When it comes to western joinery saws for woodworking, there are really only a few choices worth considering for anyone serious about using hand tools. The first option is to buy a good quality new saw from a reputable woodworking tool retailer or saw maker. The benefits of buying a new saw like this are obvious. You can be assured that your saw will be straight, sharp, and will perform its function without flaw right out of the box. As a new hand tool user, the up side here is that you can be sure that any issues that you have using the saw can be attributed to your technique and experience level and not a problem with the saw itself. The down side, however, is that a good quality new saw is not inexpensive and may be outside the budget of many new woodworkers.
If the budget doesn’t allow for a premium, new saw, the alternative option is to buy an old saw. The main benefit of buying an old saw is cost. There were a lot of 12-16″ backsaws made in the late 1800s and early 1900s, and most of them are good quality tools once they have been restored to usable condition. As a result, these saws can typically be had for around $40-50. The down side is that no $50 western joinery saw is going to perform flawlessly as soon as you receive it. All old saws require some amount of tuning in order to be put back into service. Some just need to be sharpened. Others, however, may require quite a bit more work to straighten saw blades and backs, clean and polish the metal bits, repair damaged handles and saw nuts, and repair damaged and unevenly spaced saw teeth before the saw can be sharpened and set. If you have the skills and patience necessary to perform the work, you can end up with a wonderful tool that will glide through wood every bit as well as a high dollar premium saw for little more than the cost of the saw and several hours of your time.
If you aren’t sure that you have the skills to do all of the work yourself, you can send the saw to someone like me to have some or all of the work done for you. However, depending upon how much work you have done to the saw, the added cost of the restoration services can bring the total cost of the saw within a few Jacksons of a new, premium saw. So if cost is a factor, try to do most of the work that you can yourself. You can start with my process for cleaning a saw as the first step. I’ll go over my processes for doing some of the other repairs another time.

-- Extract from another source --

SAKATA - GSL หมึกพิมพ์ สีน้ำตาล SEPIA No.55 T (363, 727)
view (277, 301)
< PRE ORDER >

What I want to talk about today is a third option that is becoming more and more popular, and that is making your own saw. Now you might think at first that making your own saw requires way more skill than restoring an old one. If you plan to make one completely from scratch, only sourcing the raw materials, you’d be correct. But luckily, there are other options today that can help the new saw maker complete their first saw with little to no knowledge of metal work. The benefit of using some of these options is that you can end up with a saw that is dead straight, sharp, and ready to put right to use as soon as the last coat of finish dries. Of course the more pre-made components you use, the more expensive your saw will be, but it will still cost a fraction of what a new saw does.
When I first started building hand saws some 12 years ago, no one was making saw components for sale. So those of us who were experimenting with making our own saws had to either plunder components like backs and saw bolts from old saws, or make our own from scratch. The very first saw that I ever made cost me a whopping $25 in materials to build. When I was finished, my saw looked like anything but a high dollar premium saw, but it cut flawlessly. More importantly, I had proven to myself that it could be done, and I have been improving my designs and execution ever since. Today, I have just about all the hand saws that I need for myself, but I still continue to build saws for sale from time to time.
Over the next few posts, I’m going to go through my process for building a closed handle tenon saw. For the wood and the saw blade that I’m using for the saw, I’ll be starting from the raw material (i.e. my “saw blade” is just a piece of 1095 spring steel). I’ll be cutting the saw blade to size and shape, and shaping the handle from a piece of rough sawn cherry. For the saw’s back and bolts, I purchased a pre-milled brass back and brass split nuts from several of the current commercially available options. However, at each step of the process, I’ll discuss multiple options for multiple budgets and perhaps even show you how to make the components that I chose to buy in case you want to do so yourself.